Paola Scalari e Francesco Berto presentano il libro “Padri che amano troppo”
Paola Scalari presenterà il libro, scritto insieme a Francesco Berto,
“Padri che amano troppo”.
La serata sarà animata da Matteo Rossi.
Vi attendiamo numerosi, un saluto a tutti.
ARIELE - Via Montepulciano, 11
MILANO
I padri sono cambiati. Gli uomini un tempo rudi e forti, simbolo della severità e dell’autorità, non di rado simbolo della prepotenza, sono diventati pieni di premure e attenzione per la loro prole. Il padre normativo ha ceduto il passo a quello affettivo. Bene. Era ora. Ma…
Le storie che Francesco Berto e Paola Scalari hanno raccolto in questo libro, drammaticamente vere, ci dicono di altri padri. Di quelli alle prese con figli adolescenti, che nel momento in cui la crescita puberale dei loro figli richiederebbe un opportuno ritiro, rimangono incollati ai loro bambini. Sono padri narcisi, prigionieri del loro eccesso di affettività, che non sanno rinunciare all’amore protettivo, incondizionato, appagante, totale dei piccini. Se non c’è la giusta distanza, ci può essere una complicità tra adulti e adolescenti pericolosa per l’equilibrio affettivo e sessuale dei ragazzi. Anche quando non sfocia nella pedofilia, a cui pure alcuni racconti fanno riferimento.
Sono racconti “amari” quelli che gli autori ci propongono perché sono veri. Ci dicono di un fenomeno sociale agli albori, ma figlio di questo nostro tempo. Che si maschera in forme diverse, talvolta anche benevolmente accettate se la differenza d’età nella relazione affettiva e sessuale tra adulto e giovane si sposta sul piano sociale (il legame tra uomini di successo adulti e giovani donne che potrebbero essere loro figlie, ad esempio).

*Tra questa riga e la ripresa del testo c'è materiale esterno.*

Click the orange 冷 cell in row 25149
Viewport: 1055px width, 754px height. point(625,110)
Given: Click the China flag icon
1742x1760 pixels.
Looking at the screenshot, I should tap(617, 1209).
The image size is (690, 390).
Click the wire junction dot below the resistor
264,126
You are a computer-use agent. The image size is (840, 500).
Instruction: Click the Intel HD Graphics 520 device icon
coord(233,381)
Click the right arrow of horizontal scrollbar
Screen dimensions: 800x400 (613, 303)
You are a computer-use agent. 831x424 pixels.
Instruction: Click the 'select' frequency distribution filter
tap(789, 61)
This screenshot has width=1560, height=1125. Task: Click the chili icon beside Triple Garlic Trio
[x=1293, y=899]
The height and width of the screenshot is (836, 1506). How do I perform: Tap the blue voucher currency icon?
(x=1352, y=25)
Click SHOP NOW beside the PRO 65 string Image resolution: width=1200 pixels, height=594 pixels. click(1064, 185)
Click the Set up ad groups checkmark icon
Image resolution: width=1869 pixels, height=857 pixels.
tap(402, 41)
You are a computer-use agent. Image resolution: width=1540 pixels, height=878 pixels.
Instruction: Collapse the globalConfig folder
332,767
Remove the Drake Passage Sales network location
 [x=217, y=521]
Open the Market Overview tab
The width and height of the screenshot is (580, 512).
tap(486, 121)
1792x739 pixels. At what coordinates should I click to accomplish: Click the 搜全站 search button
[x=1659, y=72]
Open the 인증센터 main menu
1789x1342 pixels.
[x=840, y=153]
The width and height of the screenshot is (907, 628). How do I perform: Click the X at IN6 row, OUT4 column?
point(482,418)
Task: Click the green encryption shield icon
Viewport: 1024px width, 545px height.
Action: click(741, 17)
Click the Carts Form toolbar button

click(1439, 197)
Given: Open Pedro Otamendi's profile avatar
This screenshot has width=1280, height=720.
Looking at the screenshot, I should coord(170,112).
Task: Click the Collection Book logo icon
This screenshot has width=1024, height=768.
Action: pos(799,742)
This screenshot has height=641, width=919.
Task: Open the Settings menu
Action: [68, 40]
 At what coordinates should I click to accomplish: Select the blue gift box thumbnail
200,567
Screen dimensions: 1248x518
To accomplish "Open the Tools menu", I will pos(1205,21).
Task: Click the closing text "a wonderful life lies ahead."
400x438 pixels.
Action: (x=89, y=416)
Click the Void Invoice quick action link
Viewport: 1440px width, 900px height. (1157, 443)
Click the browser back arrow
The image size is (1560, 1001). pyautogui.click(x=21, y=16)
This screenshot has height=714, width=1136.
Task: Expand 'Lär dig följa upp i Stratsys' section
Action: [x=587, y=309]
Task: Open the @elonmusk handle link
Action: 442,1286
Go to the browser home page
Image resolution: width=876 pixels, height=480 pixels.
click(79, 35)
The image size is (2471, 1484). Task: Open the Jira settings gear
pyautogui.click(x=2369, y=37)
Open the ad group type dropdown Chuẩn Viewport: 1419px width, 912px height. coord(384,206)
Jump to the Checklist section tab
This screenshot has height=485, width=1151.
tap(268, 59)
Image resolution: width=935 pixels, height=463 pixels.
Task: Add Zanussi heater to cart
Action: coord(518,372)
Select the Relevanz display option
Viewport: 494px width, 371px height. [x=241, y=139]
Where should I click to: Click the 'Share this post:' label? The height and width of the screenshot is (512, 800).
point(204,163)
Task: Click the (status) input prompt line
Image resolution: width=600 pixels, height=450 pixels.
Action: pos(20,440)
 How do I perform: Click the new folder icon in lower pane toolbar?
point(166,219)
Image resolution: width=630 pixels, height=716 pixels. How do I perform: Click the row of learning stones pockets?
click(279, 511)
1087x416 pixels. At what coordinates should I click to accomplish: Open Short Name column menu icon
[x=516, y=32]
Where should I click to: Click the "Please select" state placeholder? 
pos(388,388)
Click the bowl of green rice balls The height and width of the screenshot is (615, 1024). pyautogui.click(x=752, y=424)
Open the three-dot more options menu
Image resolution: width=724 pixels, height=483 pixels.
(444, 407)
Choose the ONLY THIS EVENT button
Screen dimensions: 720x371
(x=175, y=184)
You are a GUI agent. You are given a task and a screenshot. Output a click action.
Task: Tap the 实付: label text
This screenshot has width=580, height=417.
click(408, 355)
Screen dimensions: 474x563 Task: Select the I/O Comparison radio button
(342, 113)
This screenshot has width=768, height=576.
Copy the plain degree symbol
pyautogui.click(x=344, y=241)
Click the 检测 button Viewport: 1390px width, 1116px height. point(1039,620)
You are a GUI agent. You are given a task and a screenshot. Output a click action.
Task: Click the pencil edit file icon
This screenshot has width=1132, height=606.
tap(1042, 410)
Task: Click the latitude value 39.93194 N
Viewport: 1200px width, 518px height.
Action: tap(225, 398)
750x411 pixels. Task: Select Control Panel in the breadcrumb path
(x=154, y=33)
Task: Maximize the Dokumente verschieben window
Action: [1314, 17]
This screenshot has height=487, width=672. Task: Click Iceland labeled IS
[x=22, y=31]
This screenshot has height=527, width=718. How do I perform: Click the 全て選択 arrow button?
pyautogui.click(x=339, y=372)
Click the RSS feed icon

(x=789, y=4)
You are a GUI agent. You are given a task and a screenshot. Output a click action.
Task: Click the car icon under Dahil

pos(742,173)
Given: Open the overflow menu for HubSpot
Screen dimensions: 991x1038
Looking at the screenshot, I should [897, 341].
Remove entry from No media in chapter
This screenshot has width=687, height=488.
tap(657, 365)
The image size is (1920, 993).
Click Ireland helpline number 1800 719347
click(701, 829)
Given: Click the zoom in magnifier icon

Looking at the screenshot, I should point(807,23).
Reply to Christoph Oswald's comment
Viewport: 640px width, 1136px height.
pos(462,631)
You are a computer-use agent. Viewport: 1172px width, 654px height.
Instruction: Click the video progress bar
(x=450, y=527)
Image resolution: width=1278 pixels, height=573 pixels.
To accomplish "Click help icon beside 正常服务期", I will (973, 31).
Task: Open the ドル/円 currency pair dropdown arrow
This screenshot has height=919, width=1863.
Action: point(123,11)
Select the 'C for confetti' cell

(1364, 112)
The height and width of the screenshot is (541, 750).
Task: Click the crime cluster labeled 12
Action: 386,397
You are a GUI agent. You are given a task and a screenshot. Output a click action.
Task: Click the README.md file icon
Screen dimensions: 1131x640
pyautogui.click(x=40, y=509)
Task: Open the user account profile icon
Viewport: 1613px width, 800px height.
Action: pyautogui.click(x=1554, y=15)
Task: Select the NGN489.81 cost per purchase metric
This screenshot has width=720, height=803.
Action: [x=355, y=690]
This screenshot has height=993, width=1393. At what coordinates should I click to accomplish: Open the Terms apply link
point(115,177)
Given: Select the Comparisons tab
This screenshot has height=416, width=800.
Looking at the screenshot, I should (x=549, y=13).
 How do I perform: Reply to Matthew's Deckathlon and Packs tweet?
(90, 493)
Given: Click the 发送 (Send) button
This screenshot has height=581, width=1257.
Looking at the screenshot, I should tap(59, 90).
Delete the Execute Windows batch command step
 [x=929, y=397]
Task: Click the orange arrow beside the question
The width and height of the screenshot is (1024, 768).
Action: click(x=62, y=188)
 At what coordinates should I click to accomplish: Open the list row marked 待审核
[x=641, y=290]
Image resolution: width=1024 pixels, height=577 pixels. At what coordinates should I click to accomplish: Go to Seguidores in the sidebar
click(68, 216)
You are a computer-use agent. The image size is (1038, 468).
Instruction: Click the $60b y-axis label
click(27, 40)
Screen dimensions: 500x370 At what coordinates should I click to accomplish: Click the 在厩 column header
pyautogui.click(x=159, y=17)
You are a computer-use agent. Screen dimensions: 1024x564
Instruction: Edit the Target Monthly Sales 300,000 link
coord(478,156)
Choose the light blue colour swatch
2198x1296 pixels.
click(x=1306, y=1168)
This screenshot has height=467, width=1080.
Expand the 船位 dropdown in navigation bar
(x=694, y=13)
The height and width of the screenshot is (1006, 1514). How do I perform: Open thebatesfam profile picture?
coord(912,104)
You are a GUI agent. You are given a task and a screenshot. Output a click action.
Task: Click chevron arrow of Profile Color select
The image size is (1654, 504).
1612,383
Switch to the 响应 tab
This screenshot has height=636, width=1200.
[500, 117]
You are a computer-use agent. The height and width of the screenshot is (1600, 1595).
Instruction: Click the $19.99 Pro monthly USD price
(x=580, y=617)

Perché leggerli questi racconti? A conclusione dell’introduzione gli autori scrivono: “La mancata trasmissione della bellezza del legame sensuale tra individui adulti può condannare gli adolescenti a non saper trasformare la vampata di un innamoramento in una calda storia di vita amorosa, e senza un saldo vincolo di coppia i ragazzi rischiano di diventare dei vacui vagabondi che non trovano il senso dell’amore”.